Task material START

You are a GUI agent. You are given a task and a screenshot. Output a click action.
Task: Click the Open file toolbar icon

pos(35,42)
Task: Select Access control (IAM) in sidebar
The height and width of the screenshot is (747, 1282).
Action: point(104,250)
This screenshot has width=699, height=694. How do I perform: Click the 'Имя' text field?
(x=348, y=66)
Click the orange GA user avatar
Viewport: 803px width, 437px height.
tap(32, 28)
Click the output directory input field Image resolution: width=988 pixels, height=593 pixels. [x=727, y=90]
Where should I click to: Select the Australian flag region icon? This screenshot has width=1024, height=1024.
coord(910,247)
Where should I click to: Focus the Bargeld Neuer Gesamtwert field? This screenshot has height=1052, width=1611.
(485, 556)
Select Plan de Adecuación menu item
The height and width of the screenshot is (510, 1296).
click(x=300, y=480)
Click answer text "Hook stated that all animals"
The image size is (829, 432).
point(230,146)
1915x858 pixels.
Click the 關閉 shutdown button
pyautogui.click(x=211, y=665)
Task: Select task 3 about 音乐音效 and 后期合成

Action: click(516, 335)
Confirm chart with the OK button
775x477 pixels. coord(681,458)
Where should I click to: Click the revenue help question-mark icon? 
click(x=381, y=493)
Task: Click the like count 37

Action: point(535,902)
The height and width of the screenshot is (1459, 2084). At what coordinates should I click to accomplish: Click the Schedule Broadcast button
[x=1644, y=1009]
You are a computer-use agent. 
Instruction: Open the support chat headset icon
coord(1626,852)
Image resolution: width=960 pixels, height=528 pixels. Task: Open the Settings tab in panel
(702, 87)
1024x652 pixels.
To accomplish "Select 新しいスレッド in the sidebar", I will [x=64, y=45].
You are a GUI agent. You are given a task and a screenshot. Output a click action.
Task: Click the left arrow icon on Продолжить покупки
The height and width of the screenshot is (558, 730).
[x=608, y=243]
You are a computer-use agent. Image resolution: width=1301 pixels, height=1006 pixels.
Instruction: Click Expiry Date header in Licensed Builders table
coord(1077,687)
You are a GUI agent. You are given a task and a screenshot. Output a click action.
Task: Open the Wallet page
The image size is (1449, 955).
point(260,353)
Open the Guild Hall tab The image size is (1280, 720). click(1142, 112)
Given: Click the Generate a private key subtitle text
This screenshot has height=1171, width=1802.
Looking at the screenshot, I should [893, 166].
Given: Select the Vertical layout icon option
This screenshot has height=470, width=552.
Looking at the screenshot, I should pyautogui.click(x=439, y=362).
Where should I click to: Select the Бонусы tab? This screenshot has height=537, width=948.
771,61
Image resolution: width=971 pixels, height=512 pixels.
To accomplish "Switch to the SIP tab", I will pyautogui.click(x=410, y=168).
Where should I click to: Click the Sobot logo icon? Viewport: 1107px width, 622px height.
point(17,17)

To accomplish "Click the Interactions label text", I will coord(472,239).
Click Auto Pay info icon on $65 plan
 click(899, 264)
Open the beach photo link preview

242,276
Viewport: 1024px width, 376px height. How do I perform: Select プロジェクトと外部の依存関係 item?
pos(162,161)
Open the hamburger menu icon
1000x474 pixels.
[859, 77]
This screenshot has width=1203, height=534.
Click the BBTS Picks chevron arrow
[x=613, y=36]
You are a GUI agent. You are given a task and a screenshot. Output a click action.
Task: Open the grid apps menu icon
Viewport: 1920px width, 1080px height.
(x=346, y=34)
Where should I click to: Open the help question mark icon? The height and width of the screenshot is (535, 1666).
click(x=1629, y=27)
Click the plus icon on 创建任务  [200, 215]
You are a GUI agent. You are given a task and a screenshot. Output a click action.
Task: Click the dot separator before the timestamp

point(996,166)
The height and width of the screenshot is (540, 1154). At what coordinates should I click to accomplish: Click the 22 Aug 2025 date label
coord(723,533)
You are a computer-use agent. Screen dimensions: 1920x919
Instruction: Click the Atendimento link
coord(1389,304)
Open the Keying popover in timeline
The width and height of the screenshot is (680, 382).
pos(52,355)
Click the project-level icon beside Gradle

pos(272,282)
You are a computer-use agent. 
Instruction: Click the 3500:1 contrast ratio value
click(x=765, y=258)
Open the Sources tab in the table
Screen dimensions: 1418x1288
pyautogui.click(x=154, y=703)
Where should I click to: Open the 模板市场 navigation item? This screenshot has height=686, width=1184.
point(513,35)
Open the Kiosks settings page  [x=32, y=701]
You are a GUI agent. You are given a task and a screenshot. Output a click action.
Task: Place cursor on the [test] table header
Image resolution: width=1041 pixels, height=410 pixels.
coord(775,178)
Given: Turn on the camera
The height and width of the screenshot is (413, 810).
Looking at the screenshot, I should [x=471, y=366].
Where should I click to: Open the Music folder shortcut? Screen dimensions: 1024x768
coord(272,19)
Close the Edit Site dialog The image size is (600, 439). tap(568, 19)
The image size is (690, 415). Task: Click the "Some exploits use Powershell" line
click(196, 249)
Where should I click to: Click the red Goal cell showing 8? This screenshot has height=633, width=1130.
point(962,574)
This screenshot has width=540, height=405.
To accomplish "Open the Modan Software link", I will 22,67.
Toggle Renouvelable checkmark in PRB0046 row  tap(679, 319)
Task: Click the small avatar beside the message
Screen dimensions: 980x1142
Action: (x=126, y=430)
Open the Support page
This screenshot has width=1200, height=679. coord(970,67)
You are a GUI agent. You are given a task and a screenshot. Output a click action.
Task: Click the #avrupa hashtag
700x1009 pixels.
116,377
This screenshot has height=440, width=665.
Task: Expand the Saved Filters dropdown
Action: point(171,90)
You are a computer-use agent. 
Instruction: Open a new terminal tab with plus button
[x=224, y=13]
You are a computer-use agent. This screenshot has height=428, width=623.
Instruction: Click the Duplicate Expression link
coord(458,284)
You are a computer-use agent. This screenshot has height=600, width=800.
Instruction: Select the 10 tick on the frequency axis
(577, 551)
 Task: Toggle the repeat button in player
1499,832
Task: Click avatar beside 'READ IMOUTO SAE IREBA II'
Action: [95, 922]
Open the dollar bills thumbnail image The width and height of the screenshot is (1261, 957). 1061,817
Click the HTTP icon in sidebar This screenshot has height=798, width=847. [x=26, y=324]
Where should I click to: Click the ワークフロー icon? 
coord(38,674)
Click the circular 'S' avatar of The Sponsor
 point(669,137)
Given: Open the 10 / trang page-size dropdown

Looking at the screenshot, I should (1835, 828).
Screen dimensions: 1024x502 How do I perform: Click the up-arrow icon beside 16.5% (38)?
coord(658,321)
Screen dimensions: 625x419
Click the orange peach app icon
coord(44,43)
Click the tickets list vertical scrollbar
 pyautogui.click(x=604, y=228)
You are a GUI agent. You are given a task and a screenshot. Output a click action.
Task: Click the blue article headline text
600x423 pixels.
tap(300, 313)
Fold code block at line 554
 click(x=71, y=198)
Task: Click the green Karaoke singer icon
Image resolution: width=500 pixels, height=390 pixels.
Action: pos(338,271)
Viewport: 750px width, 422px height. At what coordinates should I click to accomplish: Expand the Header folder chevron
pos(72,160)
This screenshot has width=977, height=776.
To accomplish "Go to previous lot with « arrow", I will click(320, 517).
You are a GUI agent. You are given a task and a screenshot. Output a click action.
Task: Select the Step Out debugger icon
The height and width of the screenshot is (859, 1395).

Task material END

● **What needs to be done**: Reproduce the data shown above in its entirety, keeping each word as it is.

● **Exercise result**:
You are a GUI agent. You are given a task and a screenshot. Output a click action.
Task: Click the Open file toolbar icon

pos(35,42)
Task: Select Access control (IAM) in sidebar
The height and width of the screenshot is (747, 1282).
Action: point(104,250)
This screenshot has width=699, height=694. How do I perform: Click the 'Имя' text field?
(x=348, y=66)
Click the orange GA user avatar
Viewport: 803px width, 437px height.
tap(32, 28)
Click the output directory input field Image resolution: width=988 pixels, height=593 pixels. [x=727, y=90]
Where should I click to: Select the Australian flag region icon? This screenshot has width=1024, height=1024.
coord(910,247)
Where should I click to: Focus the Bargeld Neuer Gesamtwert field? This screenshot has height=1052, width=1611.
(485, 556)
Select Plan de Adecuación menu item
The height and width of the screenshot is (510, 1296).
click(x=300, y=480)
Click answer text "Hook stated that all animals"
The image size is (829, 432).
point(230,146)
1915x858 pixels.
Click the 關閉 shutdown button
pyautogui.click(x=211, y=665)
Task: Select task 3 about 音乐音效 and 后期合成

Action: click(516, 335)
Confirm chart with the OK button
775x477 pixels. coord(681,458)
Where should I click to: Click the revenue help question-mark icon? 
click(x=381, y=493)
Task: Click the like count 37

Action: point(535,902)
The height and width of the screenshot is (1459, 2084). At what coordinates should I click to accomplish: Click the Schedule Broadcast button
[x=1644, y=1009]
You are a computer-use agent. 
Instruction: Open the support chat headset icon
coord(1626,852)
Image resolution: width=960 pixels, height=528 pixels. Task: Open the Settings tab in panel
(702, 87)
1024x652 pixels.
To accomplish "Select 新しいスレッド in the sidebar", I will [x=64, y=45].
You are a GUI agent. You are given a task and a screenshot. Output a click action.
Task: Click the left arrow icon on Продолжить покупки
The height and width of the screenshot is (558, 730).
[x=608, y=243]
You are a computer-use agent. Image resolution: width=1301 pixels, height=1006 pixels.
Instruction: Click Expiry Date header in Licensed Builders table
coord(1077,687)
You are a GUI agent. You are given a task and a screenshot. Output a click action.
Task: Open the Wallet page
The image size is (1449, 955).
point(260,353)
Open the Guild Hall tab The image size is (1280, 720). click(1142, 112)
Given: Click the Generate a private key subtitle text
This screenshot has height=1171, width=1802.
Looking at the screenshot, I should [893, 166].
Given: Select the Vertical layout icon option
This screenshot has height=470, width=552.
Looking at the screenshot, I should pyautogui.click(x=439, y=362).
Where should I click to: Select the Бонусы tab? This screenshot has height=537, width=948.
771,61
Image resolution: width=971 pixels, height=512 pixels.
To accomplish "Switch to the SIP tab", I will pyautogui.click(x=410, y=168).
Where should I click to: Click the Sobot logo icon? Viewport: 1107px width, 622px height.
point(17,17)

To accomplish "Click the Interactions label text", I will coord(472,239).
Click Auto Pay info icon on $65 plan
 click(899, 264)
Open the beach photo link preview

242,276
Viewport: 1024px width, 376px height. How do I perform: Select プロジェクトと外部の依存関係 item?
pos(162,161)
Open the hamburger menu icon
1000x474 pixels.
[859, 77]
This screenshot has width=1203, height=534.
Click the BBTS Picks chevron arrow
[x=613, y=36]
You are a GUI agent. You are given a task and a screenshot. Output a click action.
Task: Open the grid apps menu icon
Viewport: 1920px width, 1080px height.
(x=346, y=34)
Where should I click to: Open the help question mark icon? The height and width of the screenshot is (535, 1666).
click(x=1629, y=27)
Click the plus icon on 创建任务  [200, 215]
You are a GUI agent. You are given a task and a screenshot. Output a click action.
Task: Click the dot separator before the timestamp

point(996,166)
The height and width of the screenshot is (540, 1154). At what coordinates should I click to accomplish: Click the 22 Aug 2025 date label
coord(723,533)
You are a computer-use agent. Screen dimensions: 1920x919
Instruction: Click the Atendimento link
coord(1389,304)
Open the Keying popover in timeline
The width and height of the screenshot is (680, 382).
pos(52,355)
Click the project-level icon beside Gradle

pos(272,282)
You are a computer-use agent. 
Instruction: Click the 3500:1 contrast ratio value
click(x=765, y=258)
Open the Sources tab in the table
Screen dimensions: 1418x1288
pyautogui.click(x=154, y=703)
Where should I click to: Open the 模板市场 navigation item? This screenshot has height=686, width=1184.
point(513,35)
Open the Kiosks settings page  [x=32, y=701]
You are a GUI agent. You are given a task and a screenshot. Output a click action.
Task: Place cursor on the [test] table header
Image resolution: width=1041 pixels, height=410 pixels.
coord(775,178)
Given: Turn on the camera
The height and width of the screenshot is (413, 810).
Looking at the screenshot, I should [x=471, y=366].
Where should I click to: Open the Music folder shortcut? Screen dimensions: 1024x768
coord(272,19)
Close the Edit Site dialog The image size is (600, 439). tap(568, 19)
The image size is (690, 415). Task: Click the "Some exploits use Powershell" line
click(196, 249)
Where should I click to: Click the red Goal cell showing 8? This screenshot has height=633, width=1130.
point(962,574)
This screenshot has width=540, height=405.
To accomplish "Open the Modan Software link", I will 22,67.
Toggle Renouvelable checkmark in PRB0046 row  tap(679, 319)
Task: Click the small avatar beside the message
Screen dimensions: 980x1142
Action: (x=126, y=430)
Open the Support page
This screenshot has width=1200, height=679. coord(970,67)
You are a GUI agent. You are given a task and a screenshot. Output a click action.
Task: Click the #avrupa hashtag
700x1009 pixels.
116,377
This screenshot has height=440, width=665.
Task: Expand the Saved Filters dropdown
Action: point(171,90)
You are a computer-use agent. 
Instruction: Open a new terminal tab with plus button
[x=224, y=13]
You are a computer-use agent. This screenshot has height=428, width=623.
Instruction: Click the Duplicate Expression link
coord(458,284)
You are a computer-use agent. This screenshot has height=600, width=800.
Instruction: Select the 10 tick on the frequency axis
(577, 551)
 Task: Toggle the repeat button in player
1499,832
Task: Click avatar beside 'READ IMOUTO SAE IREBA II'
Action: [95, 922]
Open the dollar bills thumbnail image The width and height of the screenshot is (1261, 957). 1061,817
Click the HTTP icon in sidebar This screenshot has height=798, width=847. [x=26, y=324]
Where should I click to: Click the ワークフロー icon? 
coord(38,674)
Click the circular 'S' avatar of The Sponsor
 point(669,137)
Given: Open the 10 / trang page-size dropdown

Looking at the screenshot, I should (1835, 828).
Screen dimensions: 1024x502 How do I perform: Click the up-arrow icon beside 16.5% (38)?
coord(658,321)
Screen dimensions: 625x419
Click the orange peach app icon
coord(44,43)
Click the tickets list vertical scrollbar
 pyautogui.click(x=604, y=228)
You are a GUI agent. You are given a task and a screenshot. Output a click action.
Task: Click the blue article headline text
600x423 pixels.
tap(300, 313)
Fold code block at line 554
 click(x=71, y=198)
Task: Click the green Karaoke singer icon
Image resolution: width=500 pixels, height=390 pixels.
Action: pos(338,271)
Viewport: 750px width, 422px height. At what coordinates should I click to accomplish: Expand the Header folder chevron
pos(72,160)
This screenshot has width=977, height=776.
To accomplish "Go to previous lot with « arrow", I will click(320, 517).
You are a GUI agent. You are given a task and a screenshot. Output a click action.
Task: Select the Step Out debugger icon
The height and width of the screenshot is (859, 1395).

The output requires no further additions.